The Oberhausen–Arnhem railway is served every two hours each day by long-distance passenger services operated by ICE International trains on the Amsterdam Centraal–Utrecht Centraal–Köln Hbf–Frankfurt (Main) Hbf / Basel SBB route.

The following services run hourly:
- Regional-Express RE 5 (Rhein-Express): Koblenz–Cologne–Duisburg–Wesel,
- Regional-Express RE 19 (Rhein-IJssel-Express): Düsseldorf–Emmerich-Arnhem,
- Monday to Friday, RB 35 (Emscher-Niederrhein-Bahn): Mönchengladbach–Duisburg–Wesel.

These services each run twice per hour on the Dutch section between Arnhem and Zevenaar:
- a local train between Arnhem and Winterswijk, operated by Arriva,
- a local train on weekdays only between Arnhem and Doetinchem, operated by Hermes under the brand name Breng.

In Wesel services on the Oberhausen-Arnhem line connect with RB 32 (Der Bocholter) services on the Bocholt Railway.

Regional passenger services on the German section are operated by DB Regio NRW and Abellio Rail NRW. DB Regio NRW operated the whole passenger services on the German side of the railway line until December 2016 and currently is operating the RE 5 line. The following train compositions are used by DB Regio NRW: push-pull trains composed of five double-deck carriages hauled by a DB class 146 electric locomotives at speeds of up to 160 km/h.

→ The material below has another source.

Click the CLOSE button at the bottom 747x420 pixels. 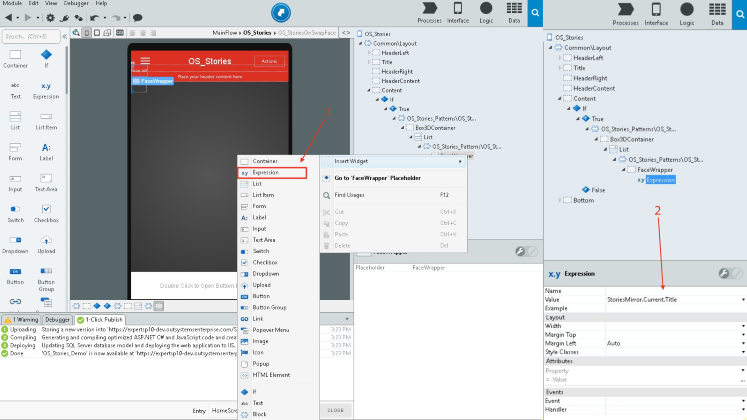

Abellio Rail NRW started its operation in December 2016 and now is operating the services on the RE 19, RB 32 and RB 35 lines. There are 21 trainsets type Stadler FLIRT in the grey Abellio livery which are being used on these lines.

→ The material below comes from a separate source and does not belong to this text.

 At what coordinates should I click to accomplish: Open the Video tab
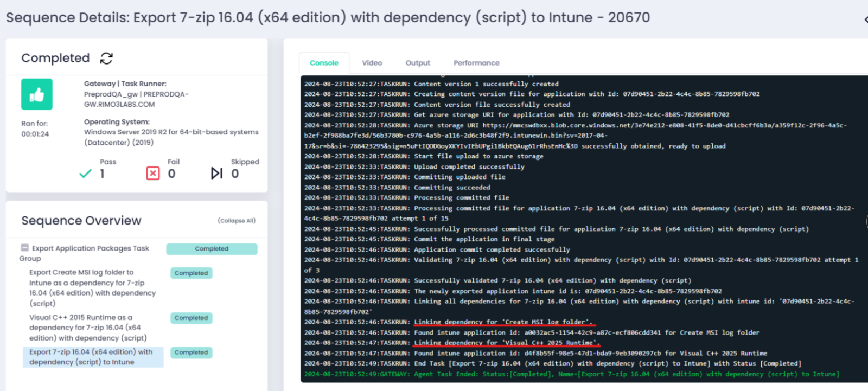[372, 63]
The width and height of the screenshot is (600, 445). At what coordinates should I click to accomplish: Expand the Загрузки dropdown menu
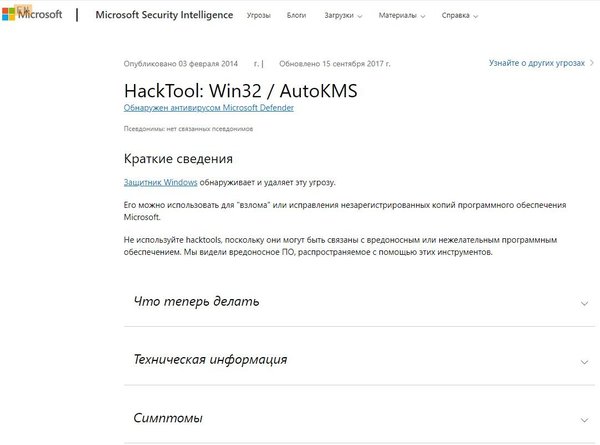click(x=344, y=17)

Passenger services on the Dutch section were operated by Syntus until the end of 2012, after that by Arriva and Breng.

Cross-border regional passenger services didn't operate between 2006 and 2017. Previously regional services operated between Emmerich and Arnhem (RB 34, Der Arnheimer). From 6 April 2017, Abellio service RE 19 was extended from Emmerich to Arnhem.

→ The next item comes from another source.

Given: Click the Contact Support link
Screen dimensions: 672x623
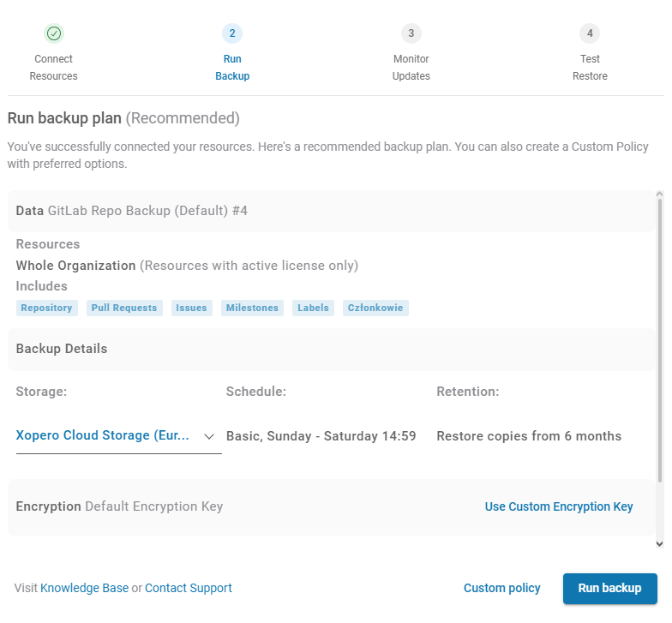Looking at the screenshot, I should [188, 589].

In addition to passenger traffic, the line has a very high volume of freight traffic.

===Usage (2005) ===
The utilisation of the line in 2005—following the introduction of a regular interval timetable in 1998, the increase of long-distance and regional passenger services at the end of 2002 and the increase of freight transport—amounted to six to eight trains per hour in each direction. In each working day there were 104 units of regional passenger trains, 16 long-distance trains and 60 freight trains, each way.